Медленно, окольными путями, он приближался к афишам. Двухцветные киноафиши тревожили его, как ширма. Кроме того, они грубо предвещали – нет, искажали облик Звезды, и этого вынести он не мог.
Зато светящиеся рекламы, синие и серебристые, воссоздавали ее движения, ее неповторимость и радость. Вспыхивали они внезапно, как ее улыбка, исчезали нежданно, как она сама.
Прежде чем войти, он подождал, как обычно, чтобы погасили свет, а по экрану пронесся международный ветер надписей. Так бросался он в море любви, куда неслись реки с запада и востока, с севера и с юга.
Яхты – легкие перья – четко чертили штрихи над стаями лодок. Кружили юркие миноносцы с номером, прикованным к борту. На крейсер шли матросы; снежный пейзаж напоминал о женских плечах. (Вихрем пронеслась пара конькобежцев, руки сплетены, ноги – врозь.)
Хроника кончилась, дали свет.
Заскользили заглавия ленты, где играла его Звезда.
Когда окно экрана озарила заря и Утренняя Звезда воссияла в одеждах света, влюбленный содрогнулся от счастья до самых своих глубин, ему сдавило грудь, а душу затопило трудное чувство нездешнего и недостижимого.
О Полярная Звезда кинематографа, немыслимая краса, как ты далека и как много твоих изображений! Твоя немая песнь в бесчисленных залах влечет к берегам экрана восторженный прибой джазовых звуков, а голубые отблески глаз, нежно глядящих то вправо, то влево, завораживают влюбленную душу. Герой наш себя не помнил, стараясь поймать острие разящего взгляда, а поймав, растворялся в блаженном небытии.
Лента скользила полоской спрессованных чувств, трепетавших в такт его пульсу.
Как и следовало ожидать, бледно замелькали эпизоды погони. Испуганное лицо Звезды тонуло в пучине экрана или пропадало, словно слабый след, между створками разных планов, легкими белыми крыльями смыкавшимися за ее спиной.
Едва миновала нелепая опасность, возникла другая, непредвиденная: что-то случилось в будке. То ли подвел проектор, то ли киномеханик, этот коварный мифологический персонаж, но ровно трепещущая лента резко дрогнула – раз, другой, – а с нею вместе и сердце влюбленного. Фильм сбился с ритма, Звезда переломилась надвое и перевернулась ногами вверх, головою вниз, словно в страшном сне. Прекрасное лицо, озаренное улыбкой, замаячило у самой земли.
…Проектор одумался, и все встало на свои места.
Очарование вернулось в блеске мельчайших деталей.
Взоры влюбленного пылали страстью, словно петухи перед боем, когда Звезда (наконец, наконец!) осталась одна в своем будуаре.

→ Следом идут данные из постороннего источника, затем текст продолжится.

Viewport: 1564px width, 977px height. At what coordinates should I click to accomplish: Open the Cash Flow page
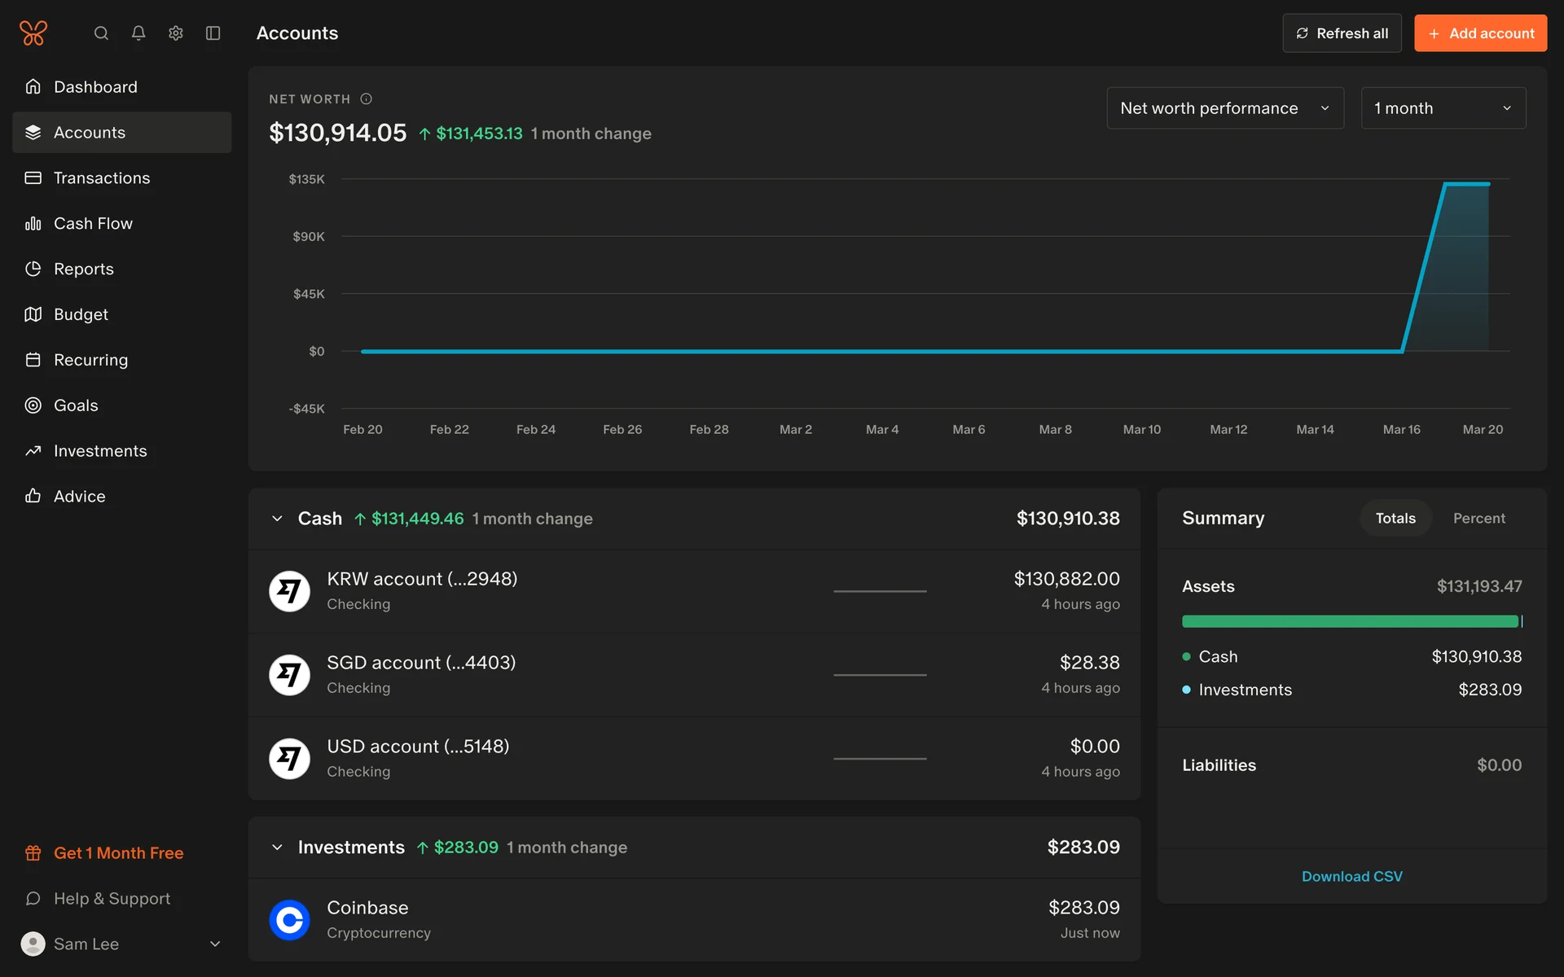93,224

Она зажгла свет, а он, в смятенье, увидел, что она раздевается, обещая тем самым осуществить его заветную мечту.
Вода в ванне дрожала трепетно и нежно, в такт его чувствам. Часы от волнения остановились, а потом понеслись вскачь, потому что Звезда снимала одно одеяние за другим.
Засияла заря ее плеч с электрическим отблеском, и, морскою сиреной у берегов зеркального моря, она подняла холодные, беспомощные руки. Бледные змеи ног, как его карта, были испещрены сеткою синих линий…
Вот и все.
Звезда подняла взор, по-видимому, смутилась и бесследно исчезла, повинуясь велению сюжета.
Влюбленный остался ни с чем, раздосадованный и беспокойный, словно двери спальни закрыли перед ним завесой ледяной воды.